Question: Do you think Tennessee intended the audience to realize how Blanche's misrepresentations of reality mirror his job as a creator?
The white firefly
Scenes five and six have surprised me with their strong sexual connotations in the lines of the characters. Blanche is trying to justify Stanley’s behavior by his astrological sign to what she says “I bet you were born under Aries. Aries people are forceful and dynamic. They dote on noise! They love to bang things around”(Williams 76) The connotation made by Blanche has a double meaning as it could refer to Stanley’s violence or as it could have a sexual denotation. Without a doubt Blanche is still trying to keep the appearances. Is interesting to note how Blanche is always trying to be busy doing something, like the letter she writes at the start of scene five. Blanche writes a letter lying about what she has been doing over the summer. The fight between Eunice and Steve can denote that these kind of violent fights between couples are normal, at least in that region or New Orleans. There is recurrent reference to alcoholic beverages in the play as Blanche and Stanley are seen drinking several times.
Blanche’s flirtation is clearer in scenes 5 and 6 as she flirts with Mitch and a young man collecting papers.
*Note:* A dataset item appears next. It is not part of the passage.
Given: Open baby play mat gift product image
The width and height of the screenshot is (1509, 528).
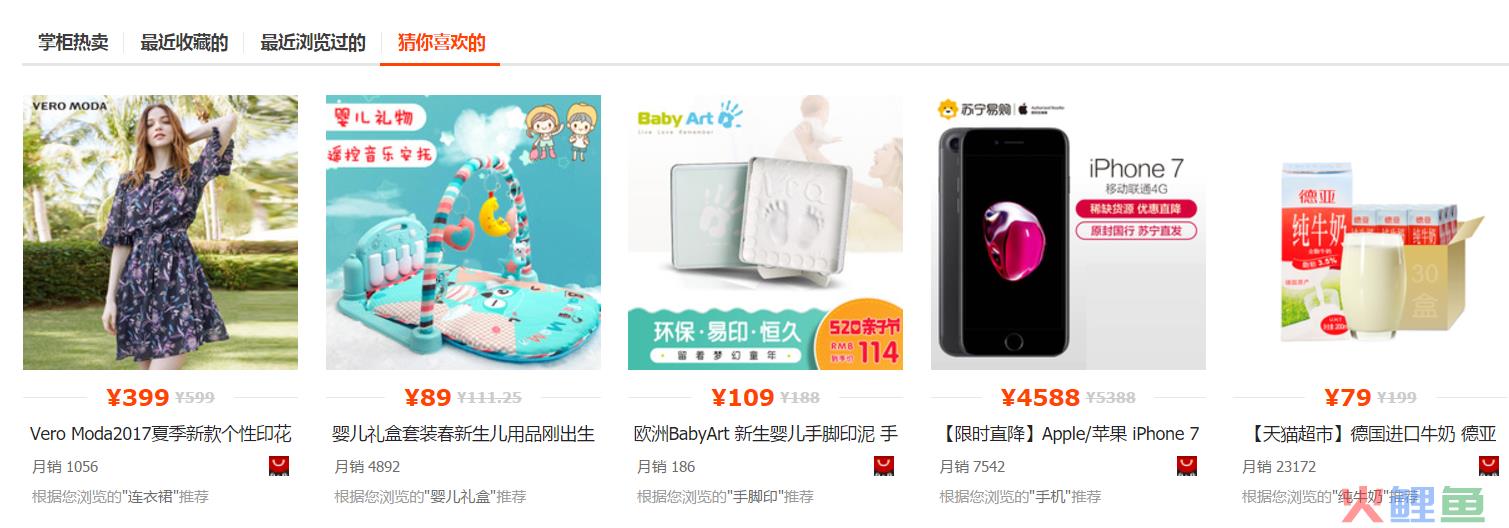Looking at the screenshot, I should 463,232.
Blanche reminds me of Lolita, as she seems to be very innocent she isn’t because from past scenes we could have already noted that Blanche is just playing the victim that are evidenced with the lies and exaggerations that made her worth of the Drama queen title. Just to make clear my connection of Blanche to Lolita is that Blanche could have been corrupted just as Lolita to live a life that now she wants to occult. Also, Blanche is very similar to Lady Macbeth as she is kind of obsessed with the idea of being clean.
Blanche refers a lot back to the lightnings, like the candle or even why she placed a paper lantern over the light, Blanche gives this explanation while she has a conversation with Stella “I never was hard or self-sufficient enough. When people are soft—soft people have got to shimmer and glow—they’ve got to put on soft colors, the colors of butterfly wings, and put a—paper lantern over the light… It isn’t enough to be soft. You’ve got be soft and attractive… “(Williams 79) Blanche in this monologue is giving a bit of herself, she is explain why she dress with white colors. The butterfly could be seen as a symbol to the delicate part of Blanche that is reflected in her clothing, as it also justifies her flirty attitude that she mentions to be like a kind of defense or even a way, so people can like her. Why Blanche is hypocrite and truthful at the same time? I’m still asking my self, what is the meaning of the light over Blanche’s life? Why is she so obsessed with lightning? Why is she lying to people that are far way from her? Like what’s her point in doing that?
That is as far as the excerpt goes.